After all, the President and his fellow Democrats have been saying since at least mid-spring March that prices at the pump had been soaring because the Russian dictator’s invasion of Ukraine (and resulting sanctions) has pushed up world oil prices, because the world’s oil companies have been earning “windfall profits,” and because U.S. gas station owners have been (unpatriotically) price-gouging.

Since mid-June, though, as Mr. Biden has just noted, gas prices are down. So the above culprits must have become less villainous. In fact, since several authoritative sources track these prices, it’s possible, depending on which one is considered most trustworthy, to know exactly how much less villainous.

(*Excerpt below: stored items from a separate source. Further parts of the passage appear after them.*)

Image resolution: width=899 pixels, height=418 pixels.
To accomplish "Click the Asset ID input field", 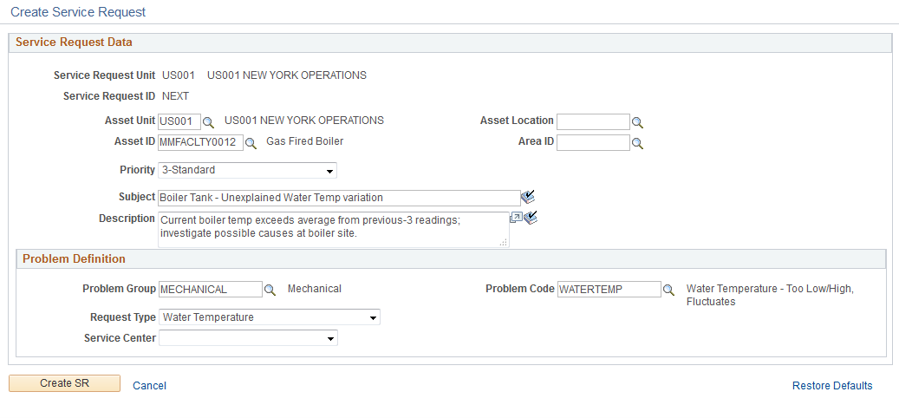I will [x=200, y=142].
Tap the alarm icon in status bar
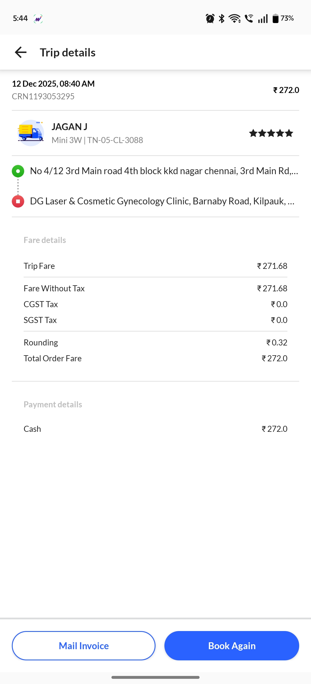The image size is (311, 684). [x=210, y=19]
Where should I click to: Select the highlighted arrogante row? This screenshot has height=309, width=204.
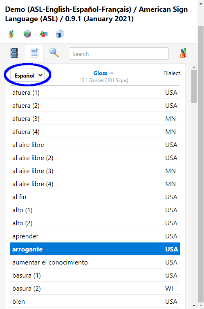click(95, 249)
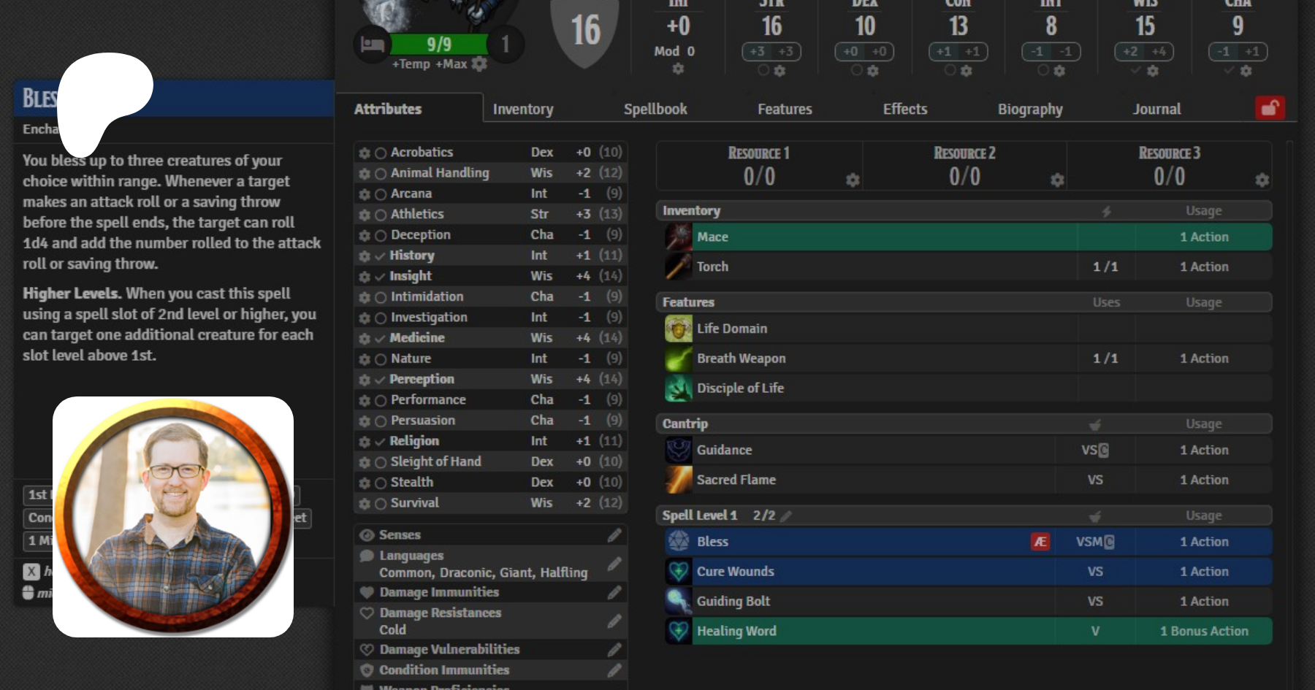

Specifically, according to the GasBuddy.com website, national average pump prices are down 6.87 percent over the last month. So clearly, Putin, Big Oil, and gas station owners have collectively become 6.87 percent less heinous and/or avaricious and, in the case of U.S.-owned oil companies and the gas station owners, less unpatriotic.

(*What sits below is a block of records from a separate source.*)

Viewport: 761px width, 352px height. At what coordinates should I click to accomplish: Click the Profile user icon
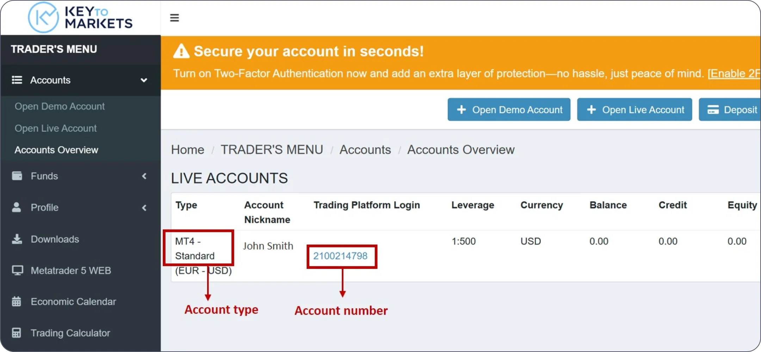tap(17, 207)
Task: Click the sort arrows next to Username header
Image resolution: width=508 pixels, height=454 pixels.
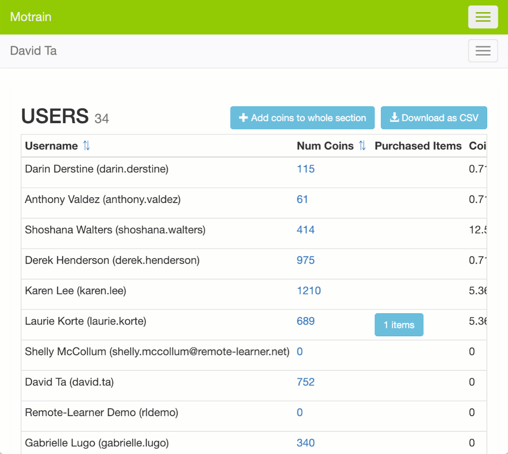Action: click(x=85, y=145)
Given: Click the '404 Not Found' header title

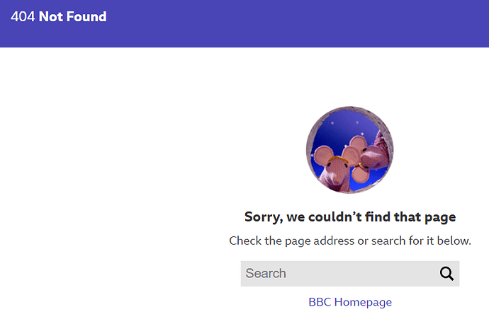Looking at the screenshot, I should pos(59,16).
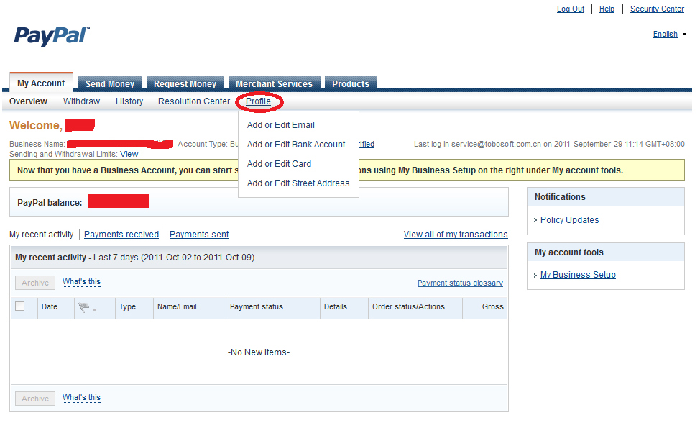Image resolution: width=700 pixels, height=428 pixels.
Task: Select Add or Edit Email
Action: (280, 125)
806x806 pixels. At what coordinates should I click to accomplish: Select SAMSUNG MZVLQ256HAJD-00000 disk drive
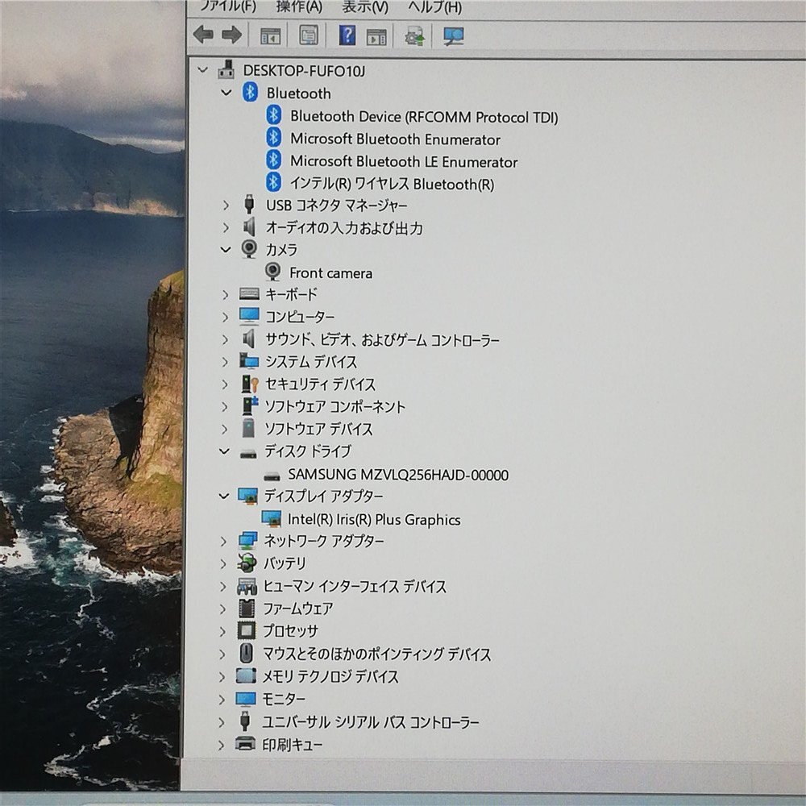coord(398,475)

The widely followed Lundberg survey says regular grade gasoline has become 4.14 percent cheaper during this period – so the Democrats’ culprits in its view haven’t become quite so benign.

They look better in Triple A’s eyes, though, since that organization calculates that pump prices are off by 6.74 percent.

Of course, the above analysis is the most childish and even self-serving form of nonsense. Gas prices, like prices of practically everything, depend on numerous interacting factors having nothing to do with foreign strongmen or corporate iniquity. World oil prices are the biggest single determinant, but these in turn are affected by national and global demand, which in turn results from the overall state of the economy, which in turn can be strengthened or weakened by fiscal policy (e.g., stimulus bills) and monetary policy (e.g., interest rates). Don’t, however, forget refining and pipeline availability, and even weather (as in bad hurricane seasons shutting down oil facilities in the Gulf of Mexico in particular).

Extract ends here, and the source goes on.